VR headsets provide a great experience for people, but as a side effect, people tend to experience nausea during use. Now, Microsoft is finding ways to fix this issue caused by VR headsets like the popular HTC Vive and Oculus Rift. Curing this sickness will be one step further towards seamless and sick less experience.
Currently, Microsoft found that adding cheap LED lights in the headsets can fix that. The cheap and easy-to-fix solution is to add an array of low-resolution and lightweight LED lights at the horizontal field of view. Microsoft made a demonstration using two of its prototype VR headsets called SparseLightVR with 70 LEDs on the Oculus Rift and SparseLightAR with 112 LEDs on the Samsung Gear VR.
Microsoft said,” Our findings show that sparse peripheral displays are useful in conveying peripheral information and improving situational awareness, are generally preferred, and can help reduce motion sickness in nausea-susceptible people.”
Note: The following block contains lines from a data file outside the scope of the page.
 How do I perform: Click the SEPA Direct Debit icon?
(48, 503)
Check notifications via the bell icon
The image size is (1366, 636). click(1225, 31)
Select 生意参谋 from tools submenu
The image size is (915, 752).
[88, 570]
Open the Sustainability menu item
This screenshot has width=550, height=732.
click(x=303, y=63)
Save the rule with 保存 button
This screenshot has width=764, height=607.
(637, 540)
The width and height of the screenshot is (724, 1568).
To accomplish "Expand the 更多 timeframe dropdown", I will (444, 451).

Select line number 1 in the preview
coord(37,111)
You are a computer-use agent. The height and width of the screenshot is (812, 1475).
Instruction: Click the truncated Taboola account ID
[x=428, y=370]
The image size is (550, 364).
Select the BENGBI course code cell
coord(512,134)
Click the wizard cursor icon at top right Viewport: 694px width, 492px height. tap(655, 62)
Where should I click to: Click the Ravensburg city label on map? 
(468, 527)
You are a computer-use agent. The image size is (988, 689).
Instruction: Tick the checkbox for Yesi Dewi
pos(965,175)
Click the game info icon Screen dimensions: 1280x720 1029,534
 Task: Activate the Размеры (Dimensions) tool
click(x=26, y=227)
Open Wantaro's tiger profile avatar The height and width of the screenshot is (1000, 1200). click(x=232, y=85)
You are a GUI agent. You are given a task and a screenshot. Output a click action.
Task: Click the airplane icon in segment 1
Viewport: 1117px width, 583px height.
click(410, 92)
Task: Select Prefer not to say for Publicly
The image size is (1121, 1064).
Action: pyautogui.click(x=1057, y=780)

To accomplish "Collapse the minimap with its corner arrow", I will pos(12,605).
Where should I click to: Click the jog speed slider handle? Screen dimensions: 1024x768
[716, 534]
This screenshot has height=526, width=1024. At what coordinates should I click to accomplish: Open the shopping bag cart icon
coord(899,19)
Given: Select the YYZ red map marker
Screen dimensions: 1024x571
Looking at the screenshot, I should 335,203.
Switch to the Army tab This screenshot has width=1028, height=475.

The reason this simply works is because humans have a horizontal field of view of more than 180 degrees while Oculus Rift provides 120 degrees. Adding the LEDs helps to expand it when it changes its colour to match the surroundings displayed via the VR. As a result, Oculus Rift gets an expanded horizontal field of view to 170 degrees, while Samsung Gear VR has 190 degrees.
So far, Microsoft tested this prototype on 14 people out of which 11 of them have experienced less nausea compared to their experience with headsets without the LEDs.